From exposure to hazardous substances to the potential of working with asbestos-containing materials and the dangers of working at heights, there are numerous occupational risks that plumbers must be aware of and follow good work practices to avoid.
According to WorkSafe Victoria data, there were a total of 337 claims made in the electricity, gas, water and waste services industry across 2017, and more than 2,300 claims made across the same industry between 2011 and 2017.
While this figure contains occupations other than plumbers, it is indicative of the fact that workers expose themselves to numerous potentially serious hazards when working with electricity, gas and water.
WorkSafe Victoria’s interactive Injury Hotspots website breaks down the most common injuries and hazards for plumbers specifically working in the construction injury, based on injury claims.
Almost one quarter of claims (22 per cent) relate to hand or finger injuries including wounds and lacerations. To prevent these risks, WorkSafe Victoria recommends the use of lightweight and ergonomically designed power tools, ergonomically designed shovels with long handles and avoiding manual digging wherever possible by mechanically excavating.

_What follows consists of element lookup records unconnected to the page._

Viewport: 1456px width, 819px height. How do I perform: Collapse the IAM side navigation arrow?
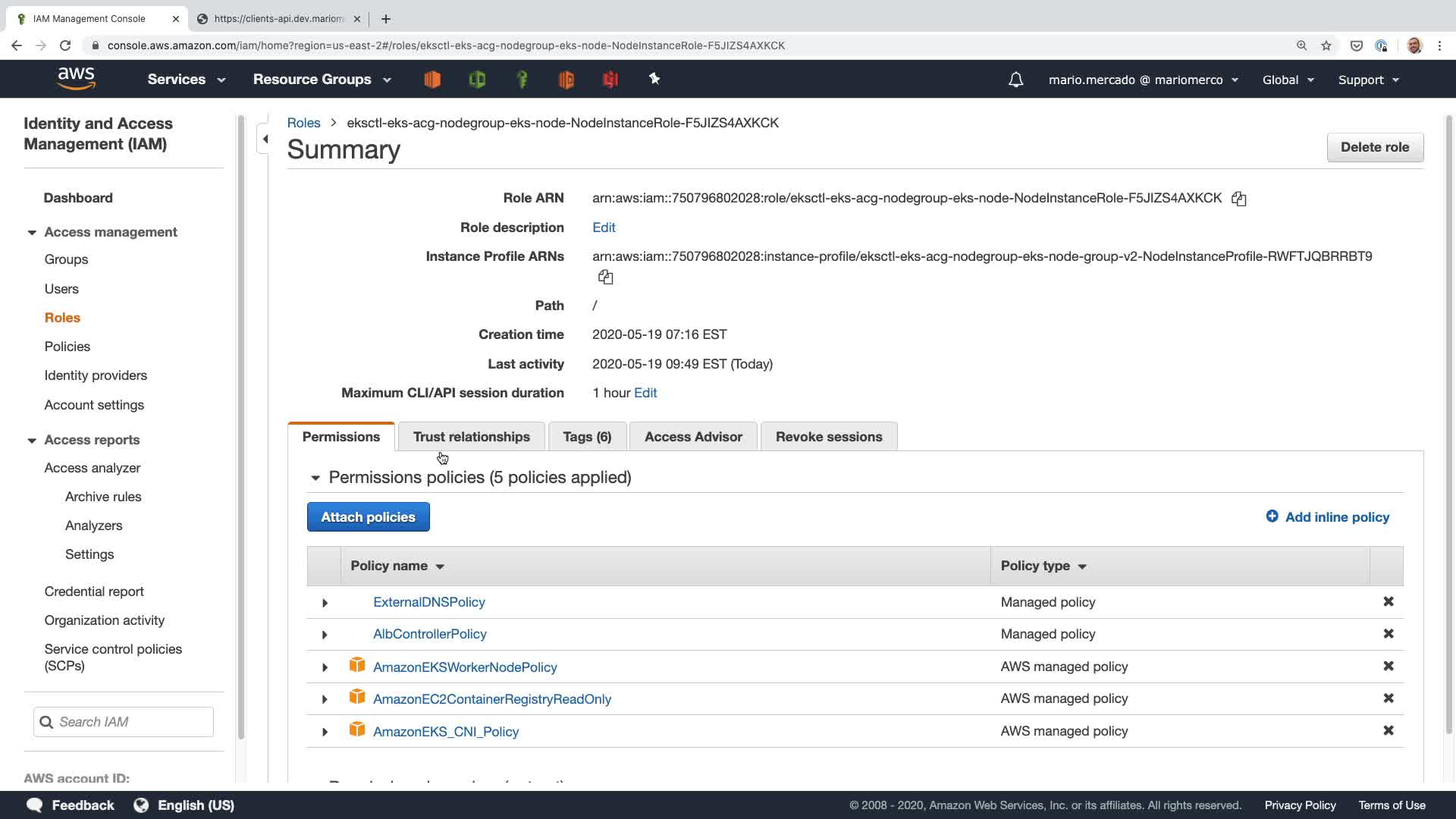[265, 139]
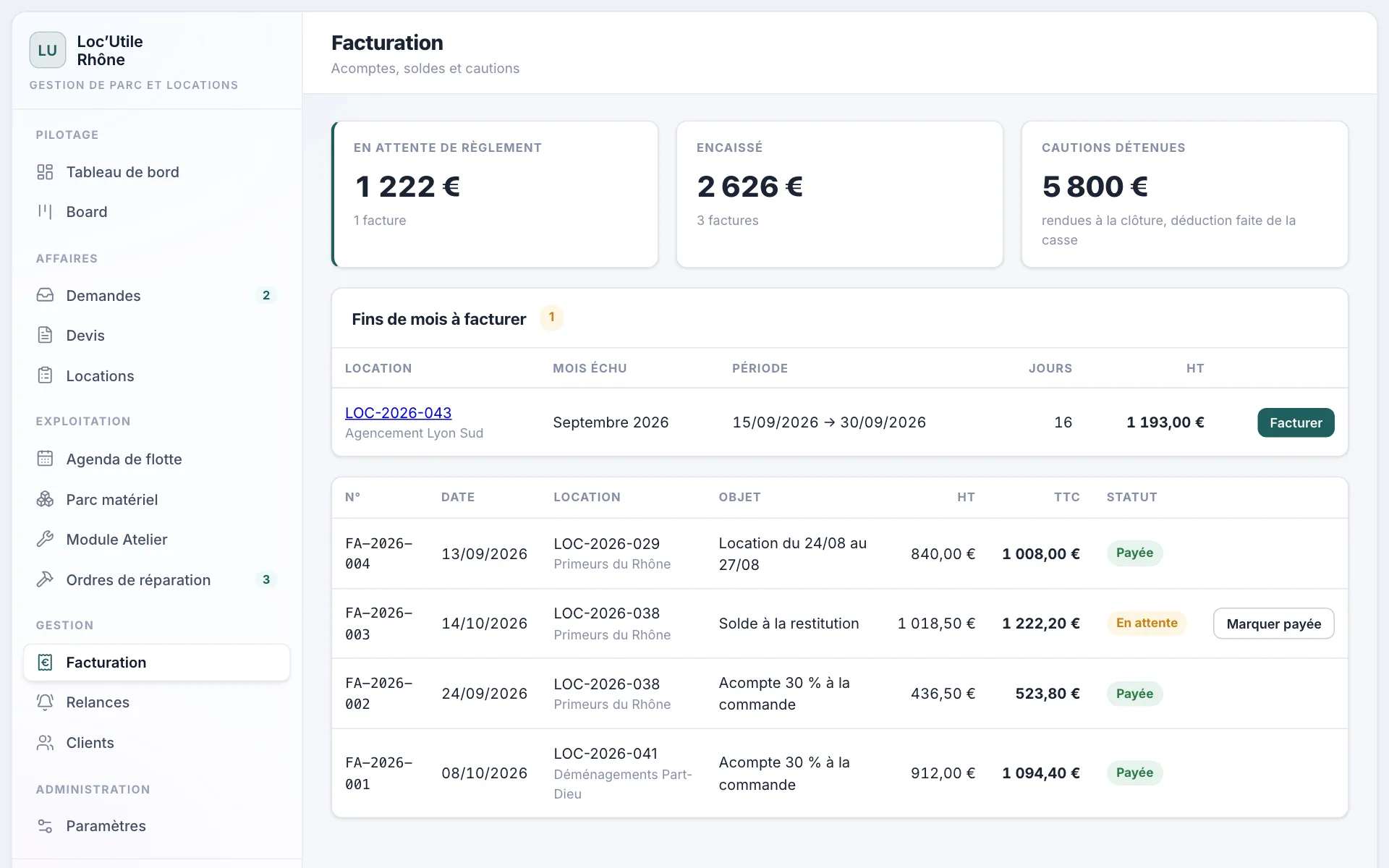Click the Board columns icon
The image size is (1389, 868).
45,212
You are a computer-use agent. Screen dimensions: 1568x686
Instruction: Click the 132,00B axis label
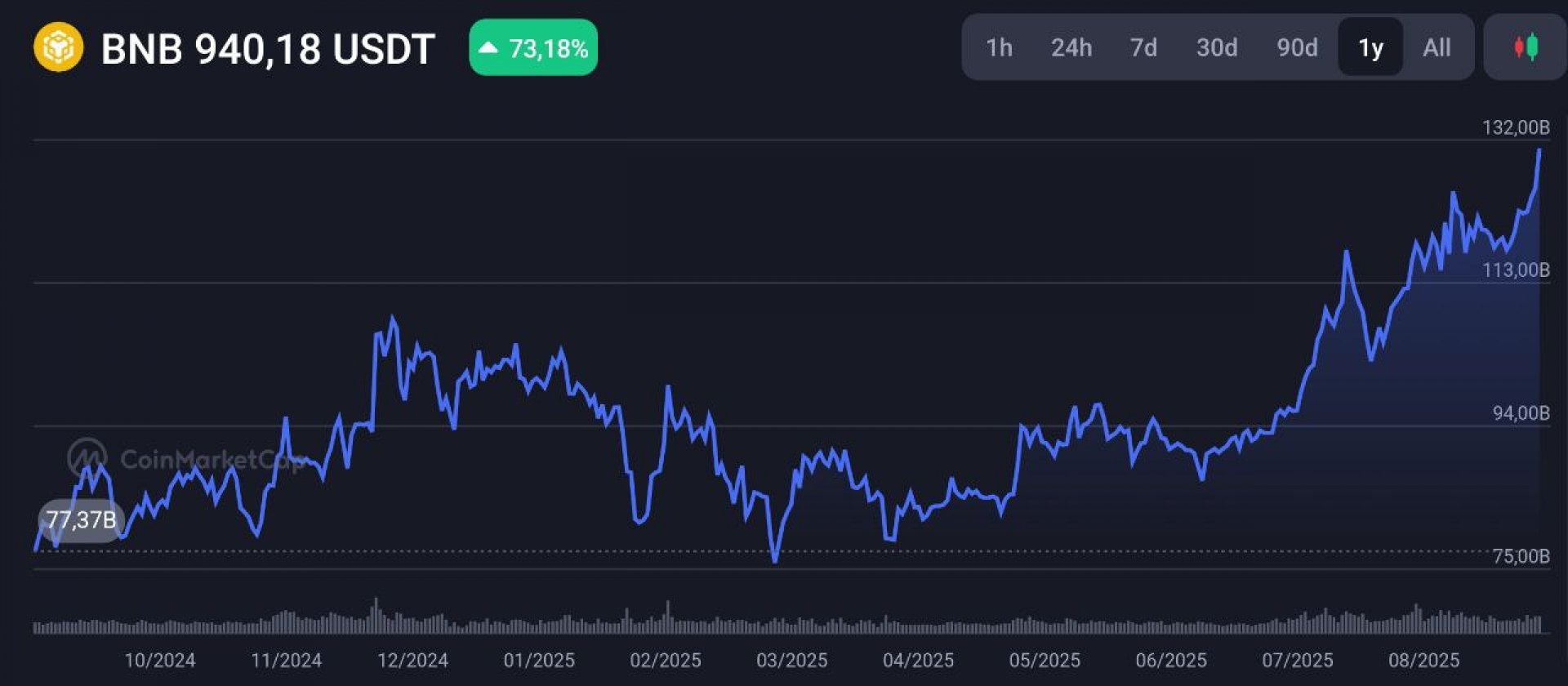click(x=1516, y=127)
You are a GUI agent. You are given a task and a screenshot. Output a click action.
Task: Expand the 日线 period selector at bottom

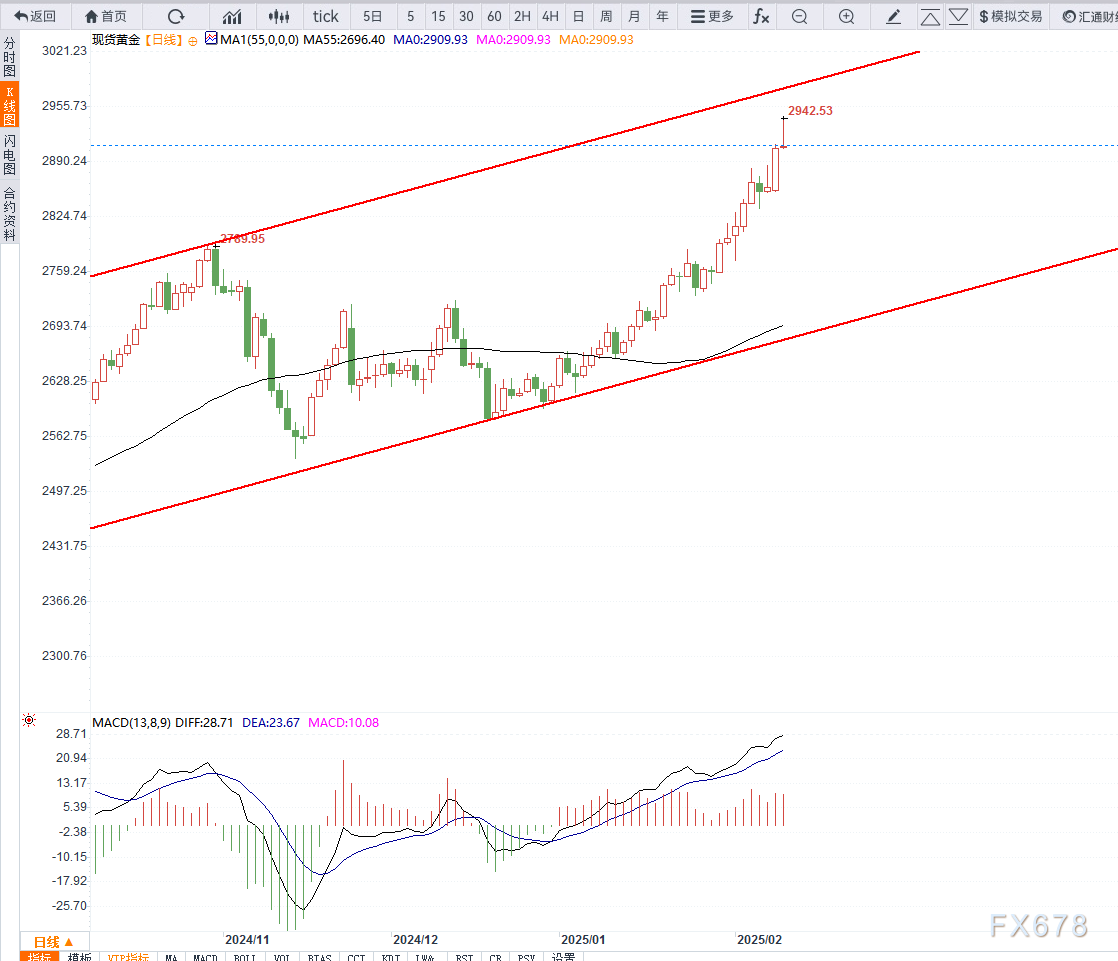coord(54,942)
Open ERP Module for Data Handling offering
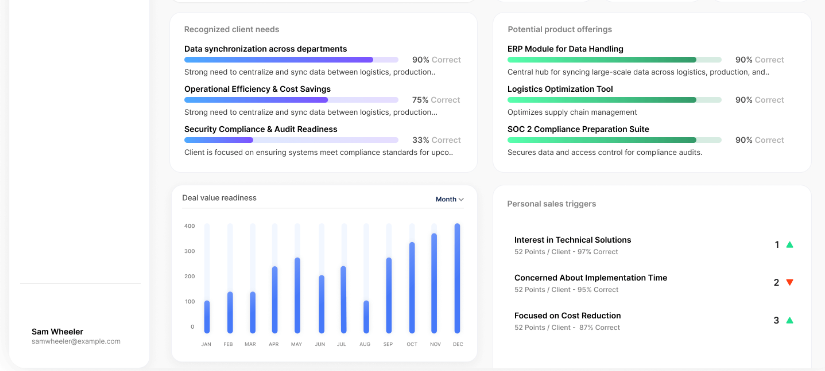The image size is (825, 371). 565,49
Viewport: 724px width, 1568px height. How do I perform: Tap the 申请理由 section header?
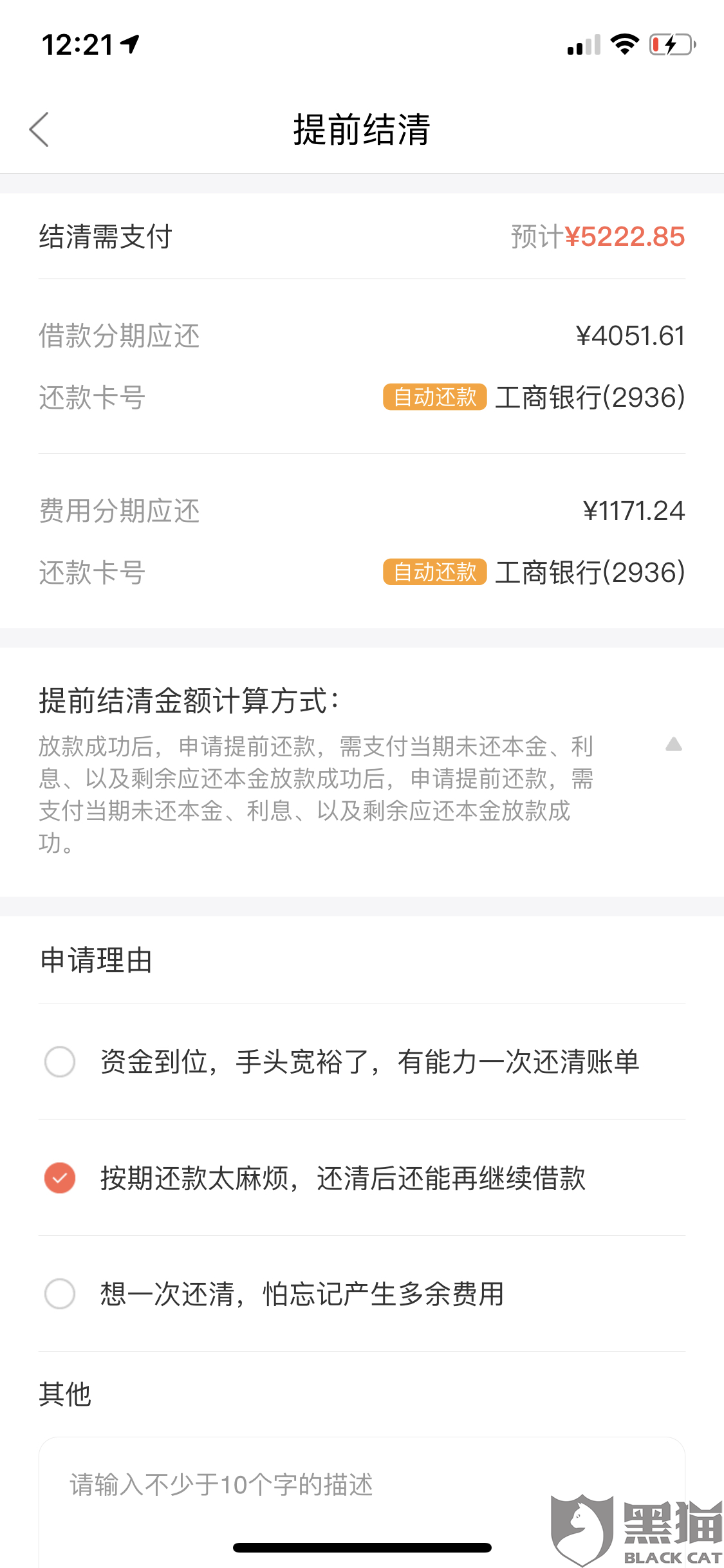(96, 960)
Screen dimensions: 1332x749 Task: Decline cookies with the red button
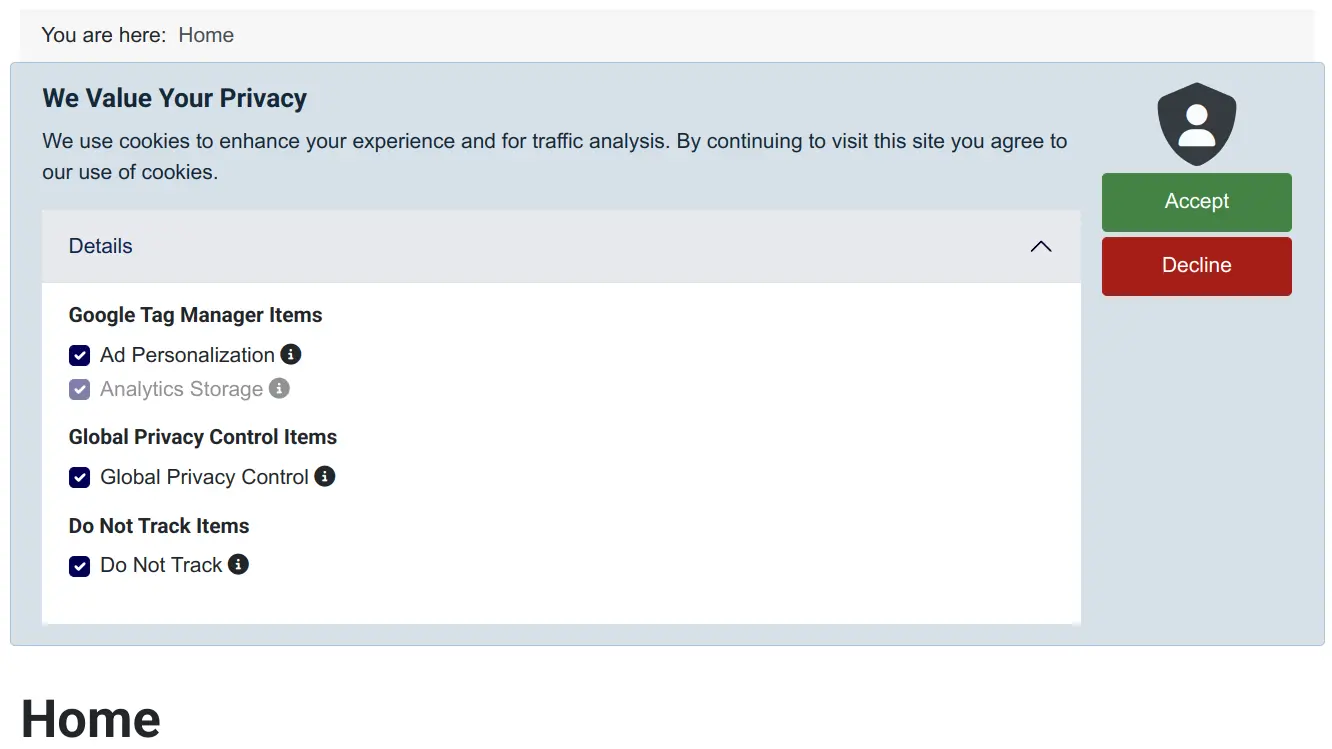click(x=1196, y=266)
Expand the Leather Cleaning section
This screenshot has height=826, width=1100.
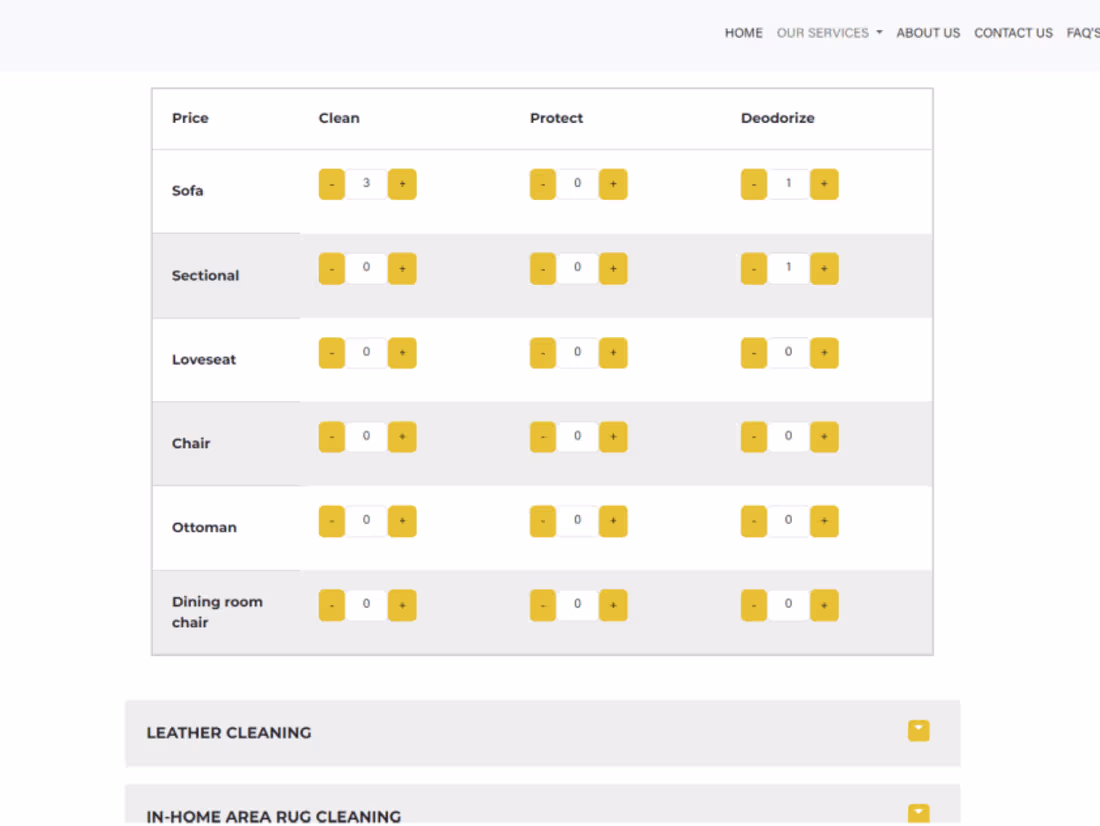click(x=918, y=731)
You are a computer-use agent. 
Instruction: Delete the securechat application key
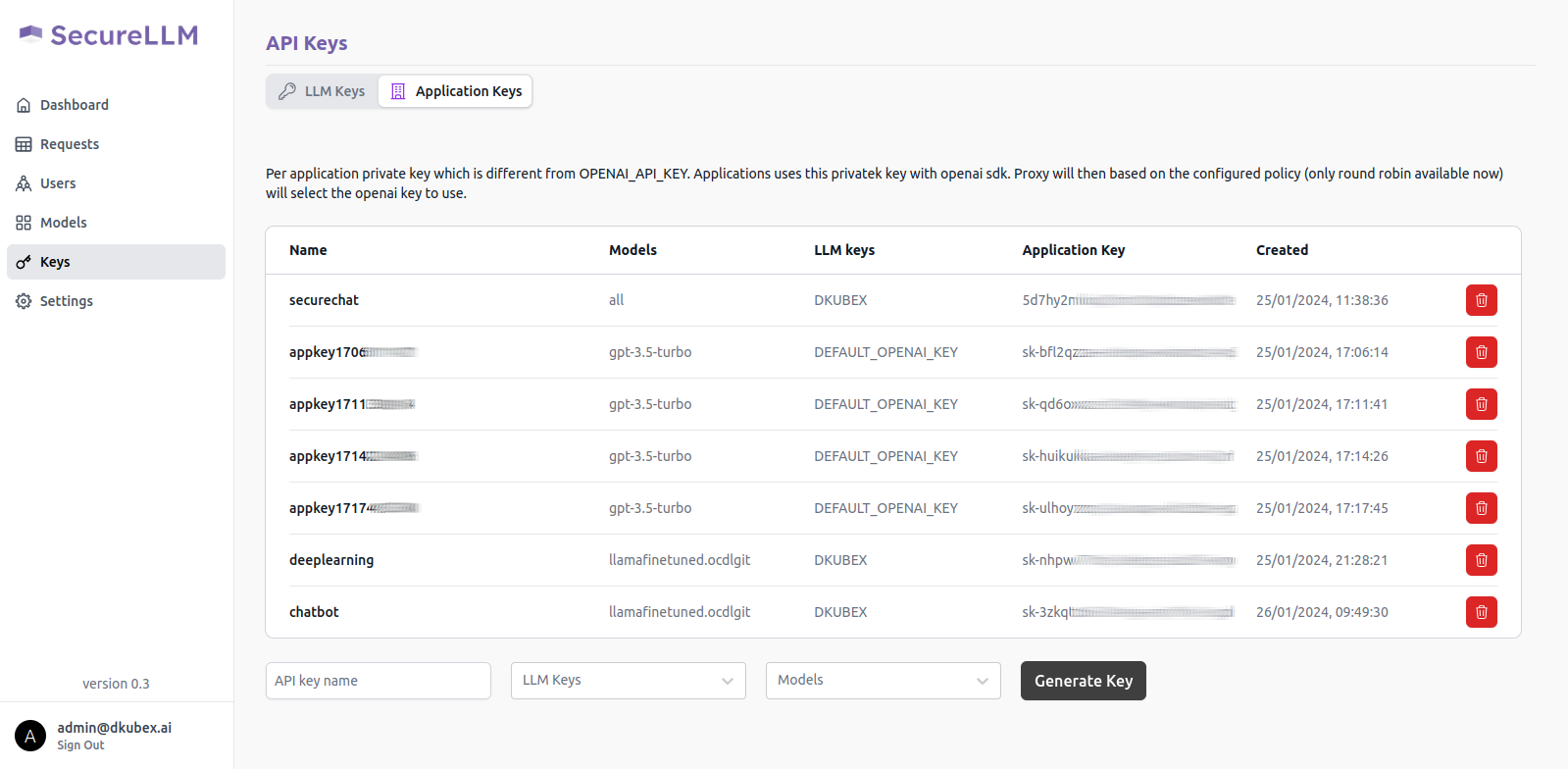1481,300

Appropriate clothing and footwear can also help to prevent injury. Steel capped boots, long pants, gloves and wrap-around eyewear provide protection from eye injuries from flying particles and help to prevent burns.
Other common plumbing injuries reported by WorkSafe Victoria include knee injuries (13 per cent of injury claims) from slips, trips and falls and back injuries (16 per cent of injury claims) from lifting, pushing, pulling and handling materials.
Adhering to lifting techniques and avoiding repetitive manual tasks, and ensuring colleagues do the same, can play a key role in reducing or eliminating these type of injuries.
While personal protective equipment is essential in preventing some workplace hazards, both residential and commercial properties provide many other dangers.
Approximately one in three Australian homes, most commonly built or renovated before 1990, are estimated to contain asbestos.
Plumbers can be exposed to asbestos-containing materials through water and drain pipes, hot water units, tanks and boilers. The inhalation of airborne asbestos fibres can lead to long-lasting and serious health issues such as mesothelioma, a rare type of cancer that the Cancer Council of Australia reports led to 675 deaths in 2015.
However asbestos-containing materials cannot be identified by sight alone, and plumbers are advised to proceed with caution if they have any concerns about a worksite. A licensed asbestos removalist can check the area and remove any friable (meaning it can be broken up with your fingers) asbestos before proceeding with the job.
Similar cautious approaches should be taken when working with substances like lead or mould.
The use of power tools in close proximity to water systems also means plumbers are exposed to electrical hazards such as electrocution. The Department of Education’s safe@work program advises workers to treat all hot water lines as if they have heat trace cables attached, and that electric tools must be regularly tested and tagged.
Biological hazards including must also be understood and managed, with exposure to sewage through working on pipes or septic tank outlets potentially contributing to the development of tetanus, hepatitis A and leptospirosis.
These illnesses can be contracted if microbes from raw sewage enter the body through the nose, mouth, via inhalation or even through open wounds.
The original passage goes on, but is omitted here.